As lenders assess the current volatility of global financial markets – driven by supply shocks and expansive monetary policy in high-income countries during the pandemic – the CLAAF warned that any sudden disruptions of capital flow to emerging markets could jeopardize progress. The Committee urged multilateral organizations to prioritize debt buybacks as a mechanism to reduce debt levels in emerging markets. The group recommended that the International Monetary Fund in particular consider setting aside a portion of its assistance to exclusively finance debt buybacks.

To read the Committee’s full analysis, visit: To view a recording of the media briefing, visit:

During a media briefing today, CLAAF members offered the following assessments:

“Although it’s too early to declare victory, many central banks in Latin America are credibly fighting inflation and demonstrating their independence. But risks remain elevated, and the region now needs effective fiscal management to complement central banks’ efforts,” said Liliana Rojas-Suarez, President, CLAAF and Director, Latin America Initiative, Center for Global Development; former Chief Economist for Latin America, Deutsche Bank.

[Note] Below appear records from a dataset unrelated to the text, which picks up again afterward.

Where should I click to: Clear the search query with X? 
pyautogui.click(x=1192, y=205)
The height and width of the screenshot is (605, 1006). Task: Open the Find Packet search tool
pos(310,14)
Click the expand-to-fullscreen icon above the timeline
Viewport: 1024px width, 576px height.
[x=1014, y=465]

“Unlike most countries’ central banks, BCB (Banco Central do Brasil) understood that the origin of inflation was a demand shock, not a supply problem. In their documents, they mention that the global production of chips, for example, had increased, as had the consumption of durable goods. This suggested that the inflation problem was not temporary and called for tight monetary policy. Accordingly, they have hiked earlier and more abruptly than the other central banks. As a result, Brazilian inflation - in particular, services prices and more inertial prices – have already started to recede,” said Laura Alfaro, former Minister of National Planning and Economic Policy, Costa Rica; Warren Albert Professor, Harvard Business School.

“We live in a period of extreme economic volatility. This calls for clear and credible policy announcements, which can only be achieved if the technical and political branches of government can show a unified front. Under these conditions, political games could be seriously counterproductive,” said Guillermo Calvo, former Chief Economist, Inter-American Development Bank; Professor, University of Columbia.

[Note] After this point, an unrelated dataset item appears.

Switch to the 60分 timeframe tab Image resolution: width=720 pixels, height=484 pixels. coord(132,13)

“As the COVID pandemic fades away, it is essential to tackle the record levels of public debt reached globally, but especially in emerging and developing economies. We believe that a systemic approach to this problem is necessary and the use of IMF resources in debt buybacks may strengthen the success of its lending programs and increase policy medium-term credibility,” said Pablo Guidotti, former Vice Minister of Economy, Argentina; Professor of the Government School, University of Torcuato di Tella.

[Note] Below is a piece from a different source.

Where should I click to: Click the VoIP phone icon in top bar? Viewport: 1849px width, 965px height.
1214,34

“Uruguay´s fiscal policy has been textbook optimal. During the pandemic Uruguay created a Covid fund to finance exceptional outlays while reducing the structural budget deficit. Post pandemic, Uruguay aims for a social security reform that reduces implicit debt in unfunded pension liabilities, ensuring long run fiscal credibility. The recognition: at 1,5% Uruguay has the lowest EMBI spreads in Latin America,” said Ernesto Talvi, former Minister of Foreign Affairs, Uruguay; Senior Fellow, Real Instituto Elcano, Madrid, former Executive Director of CERES.

“History suggests that interest rate spikes in the United States can trigger financial instability and sudden stops in capital flows to emerging markets. Authorities in Latin America need to create liquidity buffers to ensure that does not happen again,” said Andres Velasco, former Minister of Finance, Chile; Dean of the School of Public Policy, London School of Economics, UK.